More than 1,300 overdose deaths reported in Kentucky in 2019
In the wake of COVID-19, we have all become acutely aware of numbers. We anticipate Governor Beshear’s daily report of Kentucky’s new cases, hospitalizations, positivity rates, and deaths due to the virus. We watch the news for national and international numbers. And, each day, we hope that these numbers decrease, and give us a sign that we are taking the right steps to deal with this pandemic.
In the past few days, in the midst of COVID-19 headlines, we received a report of some other numbers. It’s a report we mustn’t ignore, even though the virus numbers continue to take center stage. The Office of Drug Control Policy in Frankfort released the 2019 fatal drug overdose death statistics. Unlike the COVID-19 daily numbers, it takes a while to get overdose death statistics. Coroners’ reports have to be submitted to Frankfort from around the state, and collated into a comprehensive report which is then release to the public.
What we got is concerning.
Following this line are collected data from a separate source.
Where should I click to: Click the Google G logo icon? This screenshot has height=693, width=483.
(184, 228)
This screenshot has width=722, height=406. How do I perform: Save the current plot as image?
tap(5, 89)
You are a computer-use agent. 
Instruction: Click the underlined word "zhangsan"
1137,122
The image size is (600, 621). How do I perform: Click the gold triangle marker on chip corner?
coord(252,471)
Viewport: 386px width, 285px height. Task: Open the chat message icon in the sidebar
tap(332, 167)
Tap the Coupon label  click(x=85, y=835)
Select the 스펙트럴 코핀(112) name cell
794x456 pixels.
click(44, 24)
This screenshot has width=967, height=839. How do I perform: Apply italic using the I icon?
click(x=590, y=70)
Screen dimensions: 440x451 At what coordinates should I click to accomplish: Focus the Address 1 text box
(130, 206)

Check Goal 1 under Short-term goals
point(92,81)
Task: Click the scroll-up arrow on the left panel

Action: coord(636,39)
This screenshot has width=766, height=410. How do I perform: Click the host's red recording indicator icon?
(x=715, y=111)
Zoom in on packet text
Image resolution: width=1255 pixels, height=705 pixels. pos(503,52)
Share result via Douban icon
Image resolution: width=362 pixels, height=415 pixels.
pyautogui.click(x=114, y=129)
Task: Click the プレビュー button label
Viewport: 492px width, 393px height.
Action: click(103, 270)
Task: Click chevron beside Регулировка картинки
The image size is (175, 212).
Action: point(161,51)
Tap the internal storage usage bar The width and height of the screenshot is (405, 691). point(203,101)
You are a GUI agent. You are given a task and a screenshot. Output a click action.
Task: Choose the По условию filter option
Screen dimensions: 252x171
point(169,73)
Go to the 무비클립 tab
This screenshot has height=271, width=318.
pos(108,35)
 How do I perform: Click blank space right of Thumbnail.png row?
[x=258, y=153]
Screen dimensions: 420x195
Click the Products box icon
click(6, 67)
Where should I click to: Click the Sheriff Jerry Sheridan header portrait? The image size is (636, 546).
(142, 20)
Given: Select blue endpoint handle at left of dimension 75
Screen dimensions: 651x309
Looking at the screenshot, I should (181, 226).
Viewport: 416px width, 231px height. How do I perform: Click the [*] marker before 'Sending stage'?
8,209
Deaths of Kentuckians from fatal drug overdoses rose in 2019, after dropping in 2018. A total of 1316 deaths by drug overdose were reported in 2019. This compares to 1247 in 2018. Boyle County resident numbers who died by drug overdose rose as well, compared to 2018. Across the state, extremely potent fentanyl and fentanyl analogs continue to be a killer. And, methamphetamine is increasingly combined with opioids to contribute to the deaths.
After seeing these numbers, the first reaction of many on the front lines of fighting the local drug crisis might be discouragement. After numbers improved in 2018, we hoped for continuing improvement in 2019. We wanted to see a validation that good problem solving was occurring.
The better immediate response to the report must be to look behind the numbers, and to offer condolences to the families and friends of those who have died. Much grief that won’t end tomorrow is represented in those 1316 Kentucky deaths. Many children will finish their childhoods without a parent. Many first responders will not forget being called to a scene with a tragic ending. And, many parents will grieve the loss of their children until the day they die. In short, lots of people are hurting as a result of these deaths.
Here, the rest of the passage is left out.